The works in this exhibition take instability as both a subject and a method. Each artist approaches the idea that images and forms never fully settle they flicker, dissolve, or resist completion. This is not a technical accident but a structural condition, an insistence that perception itself is unstable, that representation is always slipping into something else.
Martín Touzón has long been fascinated by transitions and processes. Touzón’s sculptures embody a kind of restless circuitry. Gas, glass, and electricity are constantly transforming. What you encounter isn’t just sculpture or light, but a record of a process, the translation of a hand-drawn sketch into a fragile glass tube. Each piece, or each tube, has the peculiarity that even when switched off, the glass has its own color. This makes the material of the sculpture’s inseparable from their glow.
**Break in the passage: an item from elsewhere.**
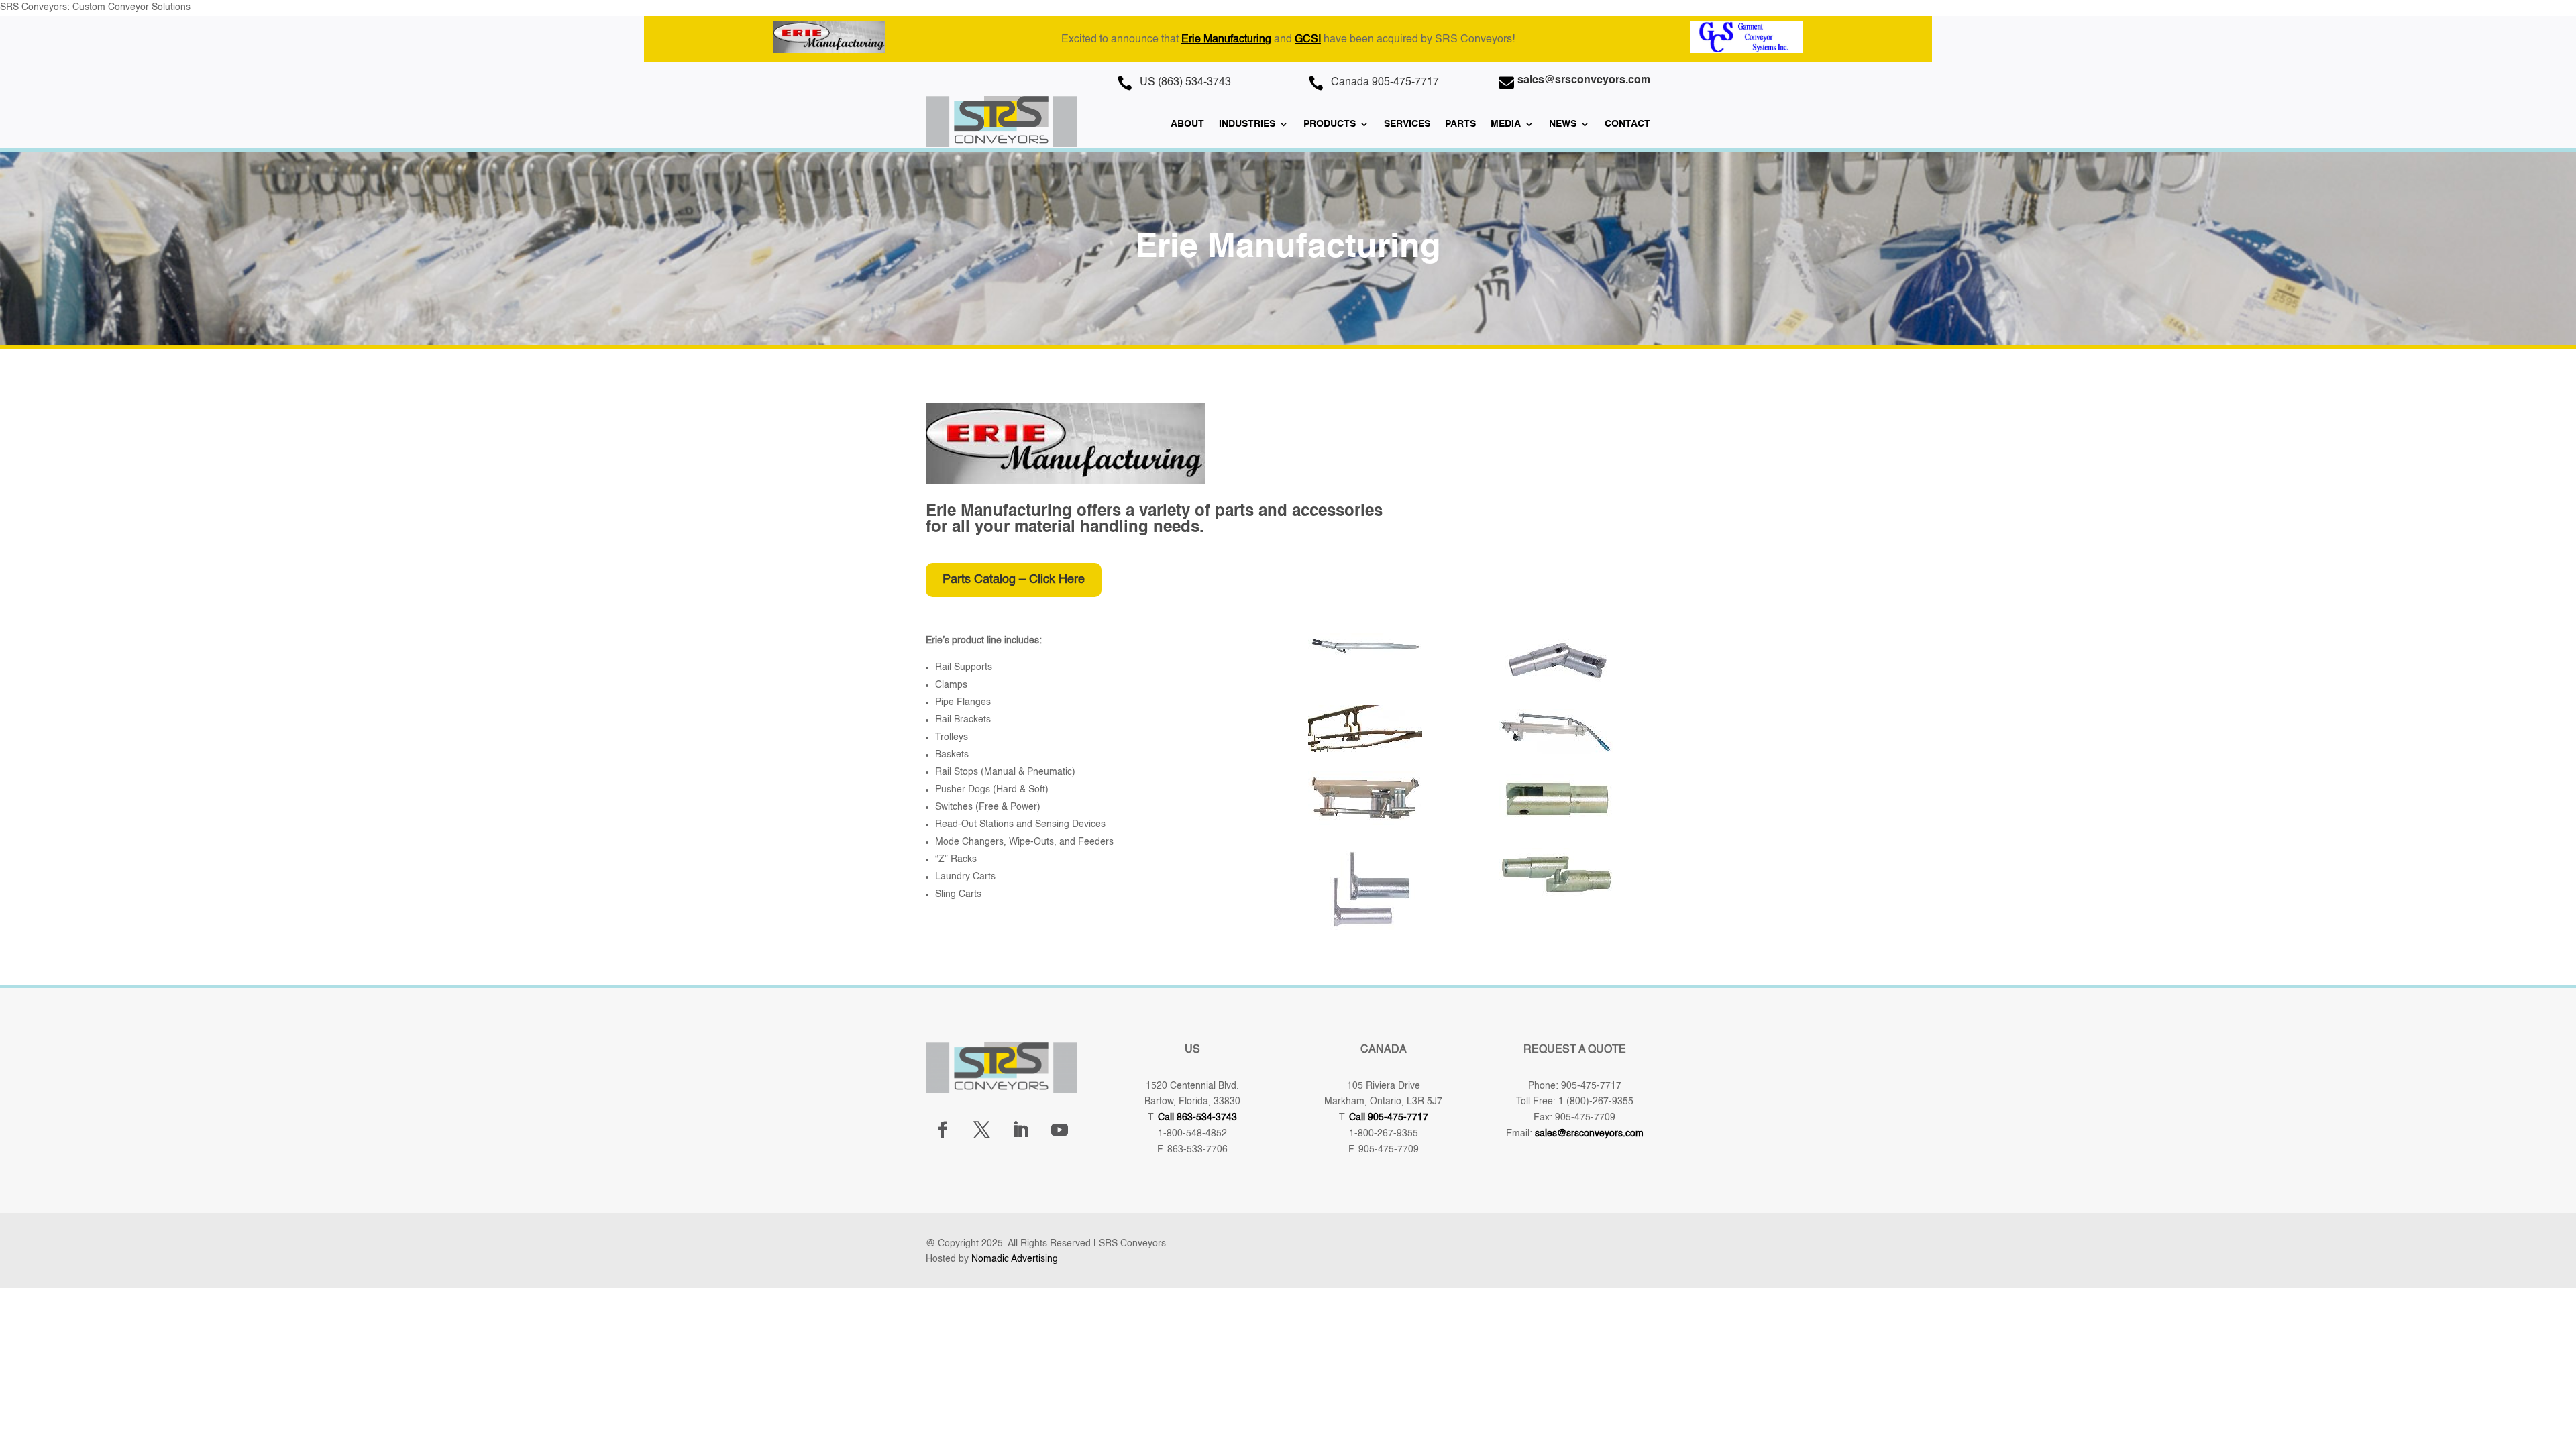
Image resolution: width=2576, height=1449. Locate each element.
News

The glass, a conduit for electricity and gas, is tinted to reflect the color of the light we see. An opaque black connector interrupts the luminous flow. This pause, this opacity, paradoxically makes the unseen connection more tangible and evident.
Guillermo García Cruz translates the instability of digital screens into the fixity of paint. His surfaces are not smooth; they tremble. Parallel lines fracture and bend, mirrored segments vibrate across the frames. He captures the accident, the error, the technical slip that usually vanishes as soon as it appears. You see the persistence of a glitch, held in suspension, turned into a surface that pulses between stasis and motion. It’s as if darkness suddenly flares open and we are thrown into the brightness of a screen, only to notice the system faltering underneath. García Cruz makes possible a state between permanence and instability, where painting holds the tension of digital disruption.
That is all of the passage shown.